Hasilnya, piramida batu yang kokoh bahkan hingga jaman moderen.

----------------------

Setelah terkagum-kagum dengan piramida batu firaun, pikiran saya menerawang ke sesuatu yang sedikit banyak berlawanan dari segi filosofi. Bagaimana kalau kita bangun piramida bambu?

Bentuknya sama persis dengan piramida batu – mungkin kalau saya tulis bentuk piramida saja anda sudah mengerti. Piramida ini sesuai namanya berbahan bambu. Tentu saja kekuatannya bukan tandingan piramida batu.

Bahan bambu adalah bahan yang murah. Mendapatkannya juga tidak susah. Ini jauh dari kesan berlebihan a la firaun. Bambu-bambu harus dipotong dalam ukuran tertentu, kemudian diikat satu sama lain sampai terbentuk formasi piramida yang kita mau.

----------------

Kalau kita sandingkan dua piramida ini, hanya bentuk piramidanya saja yang semua orang akan sepakat bahwa itu sama-sama piramida. Tapi yang lain, bagai bumi dan langit!


Bedah Piramida

Sekarang mari kita bedah kedua piramida ini. Di awal tulisan saya bilang banyak hikmah yang bisa ditarik. Berikut hasil bedah saya.

Piramida batu terbangun di atas perasaan sombong. Berlebihan. Mentang-mentang sumber daya yang ada dianggap berlimpah, maka pantaslah untuk dikorbankan. Atau kita boleh baca dihambur-hamburkan. Padahal piramida ini dibangun hanya untuk kesenangan penguasa. Makanya piramida ini juga identik dengan kekuasaan absolut. Kekuasaan yang pada akhirnya hancur ditelan laut.

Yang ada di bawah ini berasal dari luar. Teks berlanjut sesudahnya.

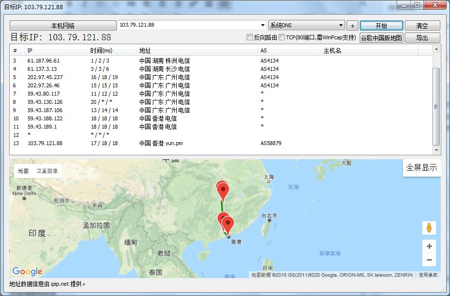The width and height of the screenshot is (450, 296).
Task: Open the target IP address dropdown
Action: tap(263, 25)
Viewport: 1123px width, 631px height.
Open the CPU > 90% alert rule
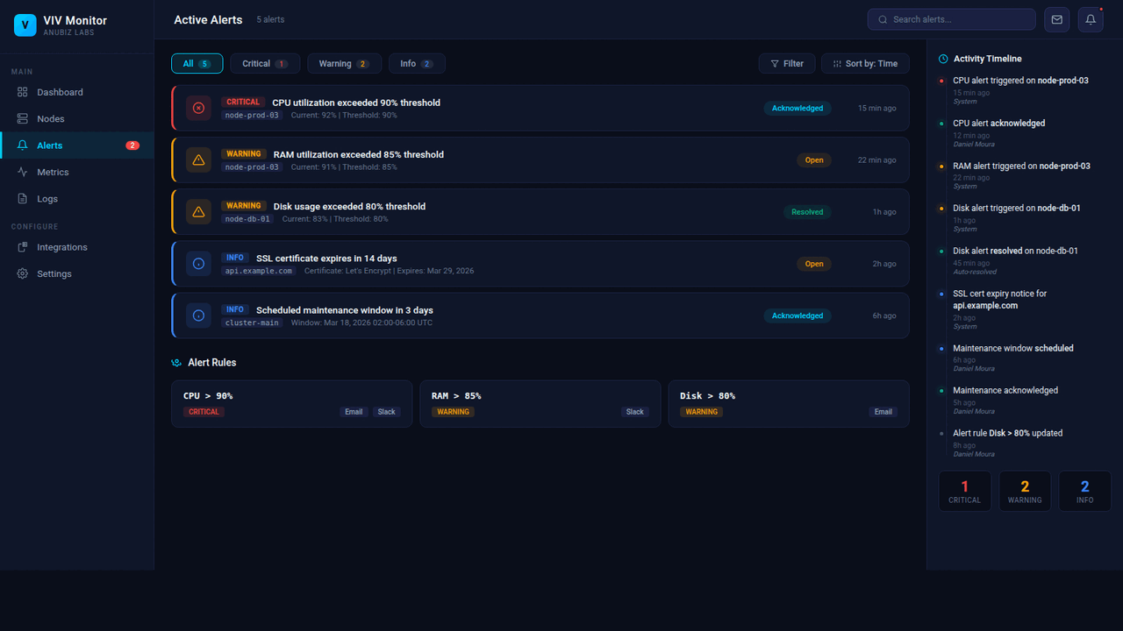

Piramida bambu memiliki filosofi sebaliknya. Kalau dianggap piramida itu memang urgent untuk dibangun, maka pemilihan bahan baku bambu didasari oleh kesadaran bahwa sumber daya itu terbatas. Meskipun bahan bambu itu lemah dibanding batu, tapi bukan berarti tujuan mendirikan piramida dengan menggunakan bambu tidak bisa terwujud. Konsekuansinya tentu jelas. Piramida ini harus rajin diperiksa (dengan bahasa moderen ”di-maintain”). Untuk itu harus ada disiplin super yang menjamin bahwa unsur-unsur krusial piramida bambu tetap terjaga dan bisa berdiri kokoh. Pelanggaran atas kedisiplinan ini bisa berarti fatal.

Bangsa dan piramida

Dua jenis piramida di atas bisa kita analogikan dalam membaca perilaku sebuah bangsa.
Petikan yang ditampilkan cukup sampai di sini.